Monday 9 February 2015

Reviews: Diablo Blvd, Night Demon, Profane And The Sacred

Diablo Blvd: Follow The Deadlights (Nuclear Blast)

Follow The Deadlights is Belgian rockers Diablo Blvds third album, their first in five years and it opens with some huge percussion from Kris Martens before the guitars kick in with some chunky six string work from Andries Becker and Dave Hubrechts on the opening track Beyond The Veil which powers straight into Rise Like Lions, with these two tracks the band smack you across the face with their strong writing and playing and arrangements that have a real sense of immediacy to them. The band successfully merge melody with heaviness, something that is hard to do, but they put an emphasis on propulsive, rhythm heavy rockers featuring some powerful percussion, hard rocking riffs and Alex Agnew's Baritone croon that evokes Volbeat's Michael Poulsen. With these ten hard hitting songs, the band aim straight at radio-airplay meaning that for the most part and especially on the title track, they sound a lot like American alternative metal heavyweights Shinedown, bringing that bands knack for huge hooks, catchy choruses and also chest beating anthems. This album is filled with some great tracks; We Are Legion is an arena track with a chant-along chorus, the faster paced Peace Won By War has more of a classic metal sound, End Of Time shows off Agnew's strong growls, before the album ends with a the DJ baiting Stone Souresque ballad InhumanFollow The Deadlights is a dark but uplifting album that means these Belgians have enough songs to challenge the radio dominance of Shinedown and their peers. 7/10   

Night Demon: Curses Of The Dammed (SPV)

So lets address the elephant in the room here Night Demon sound like Diamond Head, exactly like Diamond Head. This three piece have the riffs of Brian Tatler coming from Brent Woodward and the vocals of Sean Harris coming from bassist Jarvis Leatherby who also gallops as you would. The band have managed to merge NWOBHM with some of the swaggering hard rock that Tatler and co did so well. With some good guitar work and a strong rhythm section the band move between Diamond Head on Screams In The Night, Run For Your Life and Livin' Dangerous and Angel Witch with the occult lyrical content on Killer, Satan and Curse Of The Damned which is driven by Leatherby's bass and Dustin Squires drumset.  As I've said the spirit of  Diamond Head looms large and these Americans play their trump card to it's fullest and for all the blatant ripping off they do, they play well and they've written an album that harks back to a much more fun time in music. Nothing fancy but a great retro throwback for fans of the NWOBHM era. 6/10
Profane And The Sacred: Chapter 1: A Long Time Coming (Cargo)

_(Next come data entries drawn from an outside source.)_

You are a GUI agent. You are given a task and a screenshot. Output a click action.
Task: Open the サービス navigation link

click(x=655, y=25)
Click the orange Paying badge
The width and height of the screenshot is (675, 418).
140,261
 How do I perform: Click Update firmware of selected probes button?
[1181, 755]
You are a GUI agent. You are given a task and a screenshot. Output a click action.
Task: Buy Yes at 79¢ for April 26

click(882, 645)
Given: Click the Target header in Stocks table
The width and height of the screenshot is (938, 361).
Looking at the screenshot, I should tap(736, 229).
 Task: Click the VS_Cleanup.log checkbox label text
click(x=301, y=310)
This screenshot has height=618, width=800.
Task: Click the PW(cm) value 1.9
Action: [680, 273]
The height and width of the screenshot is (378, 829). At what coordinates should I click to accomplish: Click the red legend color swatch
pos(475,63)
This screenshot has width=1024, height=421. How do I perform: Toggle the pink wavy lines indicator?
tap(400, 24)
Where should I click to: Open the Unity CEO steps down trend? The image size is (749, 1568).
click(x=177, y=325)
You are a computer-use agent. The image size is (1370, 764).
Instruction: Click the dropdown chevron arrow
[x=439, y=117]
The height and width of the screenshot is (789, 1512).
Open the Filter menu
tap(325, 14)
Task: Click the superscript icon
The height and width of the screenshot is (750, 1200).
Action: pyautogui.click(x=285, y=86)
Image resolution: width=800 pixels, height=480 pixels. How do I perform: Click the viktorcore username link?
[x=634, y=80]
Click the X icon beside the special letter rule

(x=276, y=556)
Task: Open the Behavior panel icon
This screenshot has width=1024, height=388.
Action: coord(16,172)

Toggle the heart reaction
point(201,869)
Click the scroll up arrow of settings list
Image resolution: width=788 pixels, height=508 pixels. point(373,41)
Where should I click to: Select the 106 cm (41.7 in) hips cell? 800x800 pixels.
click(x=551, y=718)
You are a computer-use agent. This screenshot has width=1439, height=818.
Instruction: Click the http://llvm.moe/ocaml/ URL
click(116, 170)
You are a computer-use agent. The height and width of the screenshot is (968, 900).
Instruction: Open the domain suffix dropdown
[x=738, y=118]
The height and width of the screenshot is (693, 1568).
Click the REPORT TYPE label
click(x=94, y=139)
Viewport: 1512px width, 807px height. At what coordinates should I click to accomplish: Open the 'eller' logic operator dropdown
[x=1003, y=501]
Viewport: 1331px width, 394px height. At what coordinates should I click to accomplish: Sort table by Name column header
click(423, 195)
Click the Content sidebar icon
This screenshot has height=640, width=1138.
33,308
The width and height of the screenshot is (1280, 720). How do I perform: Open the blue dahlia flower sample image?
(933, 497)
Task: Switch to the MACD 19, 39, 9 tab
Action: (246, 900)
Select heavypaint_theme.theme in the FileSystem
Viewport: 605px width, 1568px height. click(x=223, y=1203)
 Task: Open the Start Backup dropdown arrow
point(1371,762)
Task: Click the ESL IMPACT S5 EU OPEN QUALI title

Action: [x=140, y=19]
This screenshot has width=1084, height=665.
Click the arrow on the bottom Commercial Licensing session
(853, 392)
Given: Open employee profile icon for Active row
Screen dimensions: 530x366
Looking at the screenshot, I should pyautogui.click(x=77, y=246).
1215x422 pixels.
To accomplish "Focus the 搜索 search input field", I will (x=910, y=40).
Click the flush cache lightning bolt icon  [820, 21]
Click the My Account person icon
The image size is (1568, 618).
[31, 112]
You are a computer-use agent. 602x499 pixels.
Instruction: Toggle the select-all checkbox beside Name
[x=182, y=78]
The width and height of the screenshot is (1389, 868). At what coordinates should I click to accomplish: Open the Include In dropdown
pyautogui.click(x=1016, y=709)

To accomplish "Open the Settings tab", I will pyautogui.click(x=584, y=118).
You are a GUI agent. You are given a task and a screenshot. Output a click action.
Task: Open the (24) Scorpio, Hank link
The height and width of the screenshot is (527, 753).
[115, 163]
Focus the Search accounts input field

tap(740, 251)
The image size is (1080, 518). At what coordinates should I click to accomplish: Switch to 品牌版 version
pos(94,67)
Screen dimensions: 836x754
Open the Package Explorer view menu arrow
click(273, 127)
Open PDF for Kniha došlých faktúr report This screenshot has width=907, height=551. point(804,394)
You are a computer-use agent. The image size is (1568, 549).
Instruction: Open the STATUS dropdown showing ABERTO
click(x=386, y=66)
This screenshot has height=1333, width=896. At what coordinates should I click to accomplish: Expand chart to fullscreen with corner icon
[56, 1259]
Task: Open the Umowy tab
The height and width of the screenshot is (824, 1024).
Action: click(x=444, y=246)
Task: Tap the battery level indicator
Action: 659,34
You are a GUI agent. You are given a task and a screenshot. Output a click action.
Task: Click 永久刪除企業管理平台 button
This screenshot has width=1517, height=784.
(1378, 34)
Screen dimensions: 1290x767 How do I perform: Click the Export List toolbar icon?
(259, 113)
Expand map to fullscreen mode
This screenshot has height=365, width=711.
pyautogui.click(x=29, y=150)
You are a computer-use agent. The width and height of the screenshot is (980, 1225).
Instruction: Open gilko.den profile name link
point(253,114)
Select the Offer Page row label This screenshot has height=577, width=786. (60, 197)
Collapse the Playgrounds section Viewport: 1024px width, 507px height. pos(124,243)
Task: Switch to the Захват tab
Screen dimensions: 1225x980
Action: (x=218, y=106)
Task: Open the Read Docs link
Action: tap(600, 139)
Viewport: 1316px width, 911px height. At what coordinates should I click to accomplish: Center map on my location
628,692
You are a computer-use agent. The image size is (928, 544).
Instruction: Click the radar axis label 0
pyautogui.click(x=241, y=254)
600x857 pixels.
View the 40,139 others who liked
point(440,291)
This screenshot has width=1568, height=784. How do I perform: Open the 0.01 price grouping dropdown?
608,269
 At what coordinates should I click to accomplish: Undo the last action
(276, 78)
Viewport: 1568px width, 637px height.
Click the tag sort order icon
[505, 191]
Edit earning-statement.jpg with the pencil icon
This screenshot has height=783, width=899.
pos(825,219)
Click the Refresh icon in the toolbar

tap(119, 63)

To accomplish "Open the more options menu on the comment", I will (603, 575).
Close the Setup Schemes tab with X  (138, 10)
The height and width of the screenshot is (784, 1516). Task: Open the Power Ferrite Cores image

London based stoner rockers Profane And Sacred were formed in 2010 and as their album title suggests this debut album has had a long gestation period but was it worth it? Well the dark acoustic opening of Bench brings to mind Alice In Chains if they came from a swamp in Alabama, the tension builds and as the reverb brings in the thick soupy guitars, the slow, creeping, deafening plod of the rhythm builds into some guitar playing Pepper Keenan and Kirk Windstein would be proud of, these head crushing guitars come from Luke Alleeson and Rick Spooner with Alleeson also providing the Southern, whiskey drenched howl that make the band sound like a stewing pot of the stoner riffage favoured by Down, Corrosion Of Conformity and perennial Southern underground sensations Alabama Thunderpussy in places, with some sludge of Crowbar and doom of Sabbath and fellow countrymen Orange Goblin thrown in. Big riffs are the order of the day and Spooner and Alleeson provide in abundance with the aforementioned Bench providing 8 minutes plus of mind expanding, brain melting, hammering riffs. This continues throughout with the more immediate Bleed That Stone sounding like it could have come off NOLA with it's hammering rhythm from Rob Taylor (bass) and Kieran Smith (drums) also see Weather The Storm and You Know, before topping all the tracks off with some shouting that sounds like Anselmo in full aggro mode. There has been a lot of time to perfect these songs and it shows they are all considered, planned and delivered in such a way that they still have that jam room feeling to them, they sound organic and gives the record a live in the studio feel, admittedly that studio should ideally be in the swamps of Louisiana and be littered with beer cans, bourbon bottles and King Size Rizla, but with the bookending of two of the more expansive sounding tracks, A New Leaf ends the album in a bass and guitar hazy, trip. Profane And The Sacred are stepping into what has always been exclusively American territory and rather than sneaking in unnoticed these Brits have decided to walk up and kick the door in on the the Yanks playing them at their own game and doing a damn fine job too. Crank it up, grab a beer, hail the leaf and let them take you into their house of riffage!! 9/10      

Another Point Of View: Saxon (Live Review By Paul)

Saxon: 02 Academy, Oxford

Back in December Saxon drummer Nigel Glockler experienced a life threatening brain haemorrhage which resulted in the band postponing the conclusion of their Warriors of the Road tour. Thankfully, Nigel appears to be on his way back to health. Thanks to Brett, the opportunity to catch the band with stand in drummer Sven Dirkschneider at the 02 in Oxford remained and we headed East to see how the band had coped with the disruption and the re-jigging of personnel.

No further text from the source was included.